Comment of the Day: “Ethics Chess Lesson: The Tale of the Kidney and the Ungrateful Boss”

New commenter Christine has a valuable personal experience to relate, as an individual who donated a kidney to a stranger herself.  The main thrust of her post covers a topic that I have written on before but did not mention in this case, though I should have. Someone who performs a kind and generous act counting on rewards, copious thanks and gratitude, is  doing it for the wrong reasons. The act itself is all that matters. Certainly, gratitude is the right way to respond to generosity, but an act done in anticipation of personal benefits isn’t really altruistic. It is opportunistic.
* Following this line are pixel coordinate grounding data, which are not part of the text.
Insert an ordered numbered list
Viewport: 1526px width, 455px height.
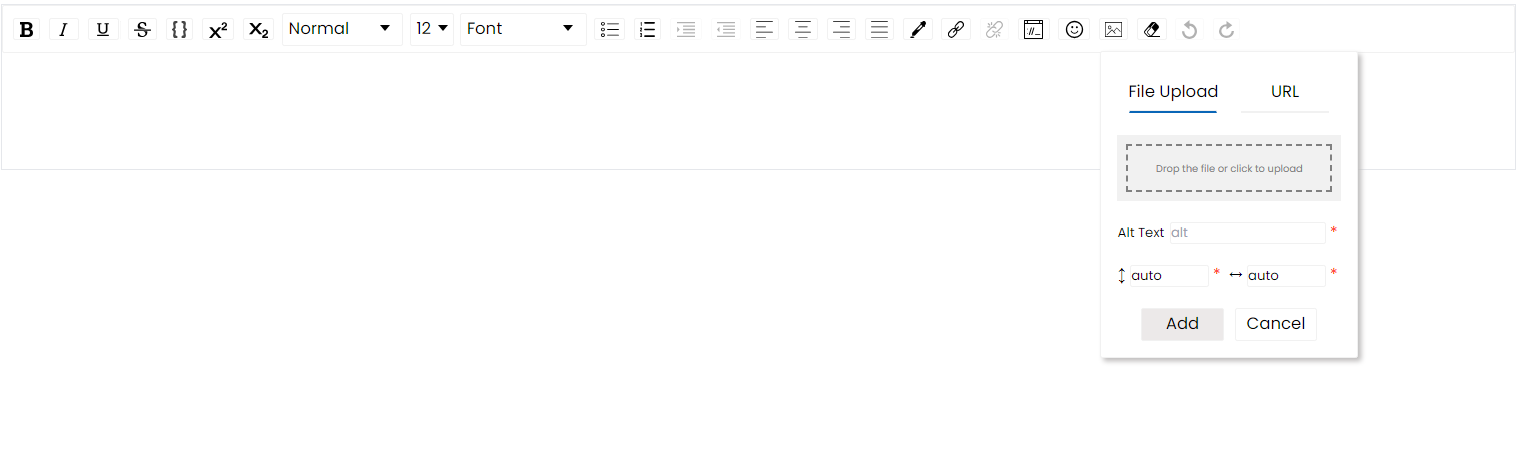pyautogui.click(x=648, y=29)
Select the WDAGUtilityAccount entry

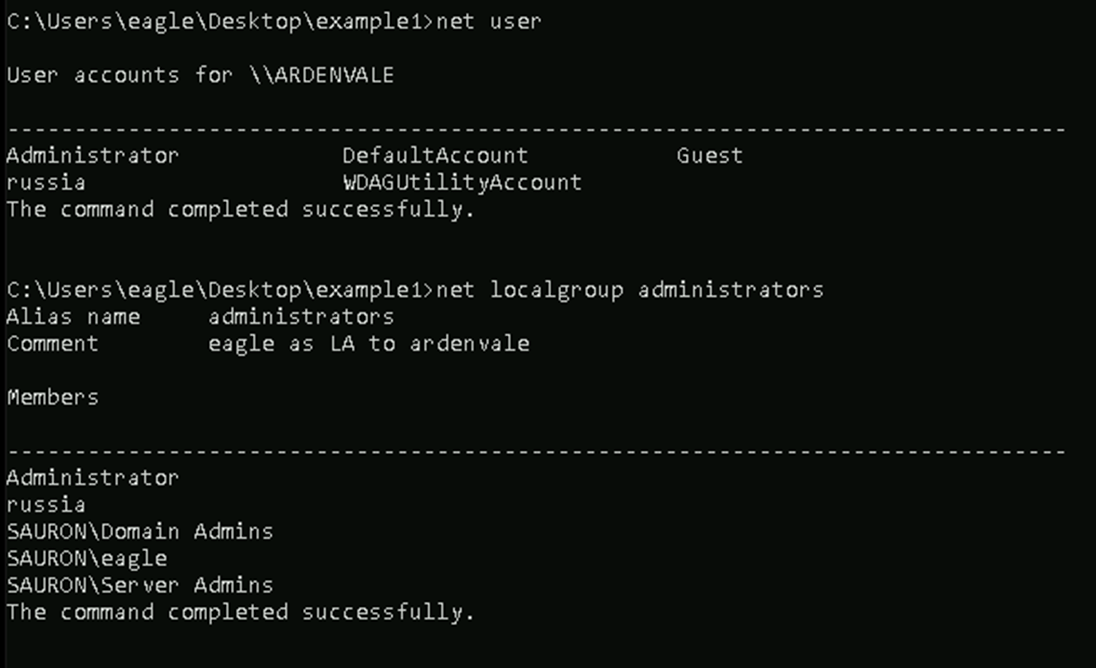[x=461, y=183]
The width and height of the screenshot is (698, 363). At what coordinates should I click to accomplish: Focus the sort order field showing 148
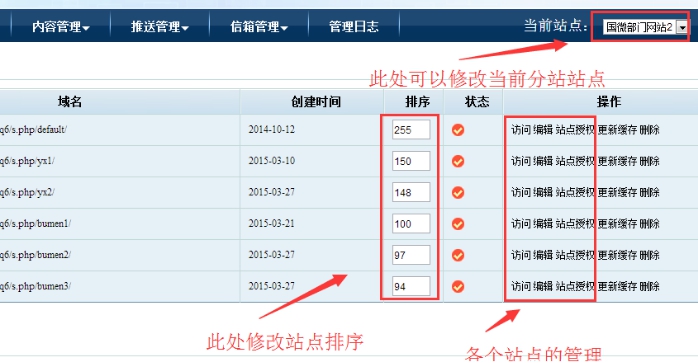point(411,192)
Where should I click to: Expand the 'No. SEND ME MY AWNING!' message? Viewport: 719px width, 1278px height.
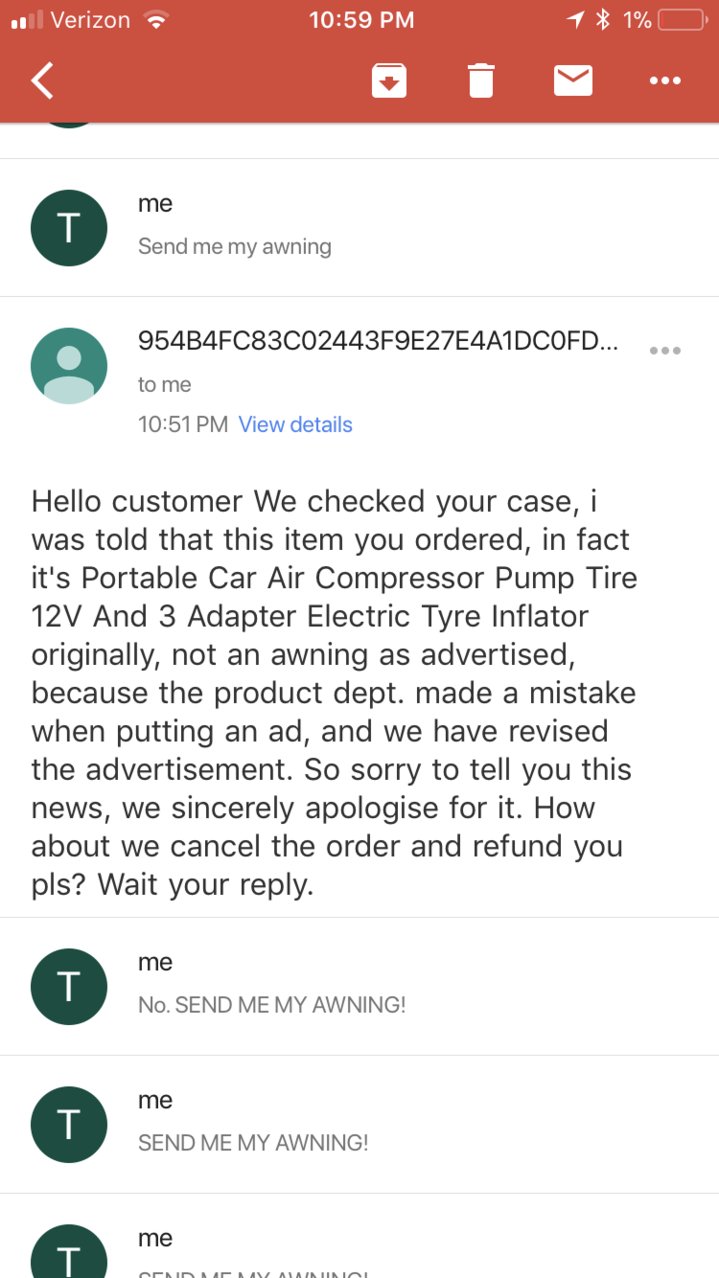click(x=359, y=986)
This is a cliché to be sure, but true nonetheless: the generous act must be its own reward.

Here is Christine’s Comment of the Day on the post, Ethics Chess Lesson: The Tale of the Kidney and the Ungrateful Boss.

I want to also commend Christine for following the comment policies, which many of the new visitors here who commented on this post did not do. I prefer full named on posts, but I only require that I am informed of  every commenter’s real name and have a valid e-mail address within a reasonable time of their first submitted comment. One way or the other virtually all of the regular commenters here have managed to do this, and it makes a difference, even in my responses. I regard such commenters as collaborators , not just marauders, and most of the time, I treat them accordingly:  tgt, Steven, Lianne, Margy, Glenn, Tim, both Michaels, Karl, Neil, Karla, Rick, blameblakeart, Barry, gregory, Eric, Curmudgeon, Eeyore, Julian, King Kool, Joshua, Jay, Tom, Bill, Danielle, Elizabeth, Patrice, Ed, Bob, The Ethics Sage and Jeff…I know there are others.   Thanks to all of you for letting me know who you are.

Now, Christine:

“I donated a kidney to someone I’d never met in 2007. At the time, I was working for a small community newspaper. (I was a newbie by comparison. Had only been there a year whereas most of the staff were long-timers.) When some of my co-workers learned of my plan, which involved a trip downstate at considerable expense, they did a series of fundraisers. Overall, I think they raised about $10,000, which paid all my travel and living expenses during my “tour de donation.”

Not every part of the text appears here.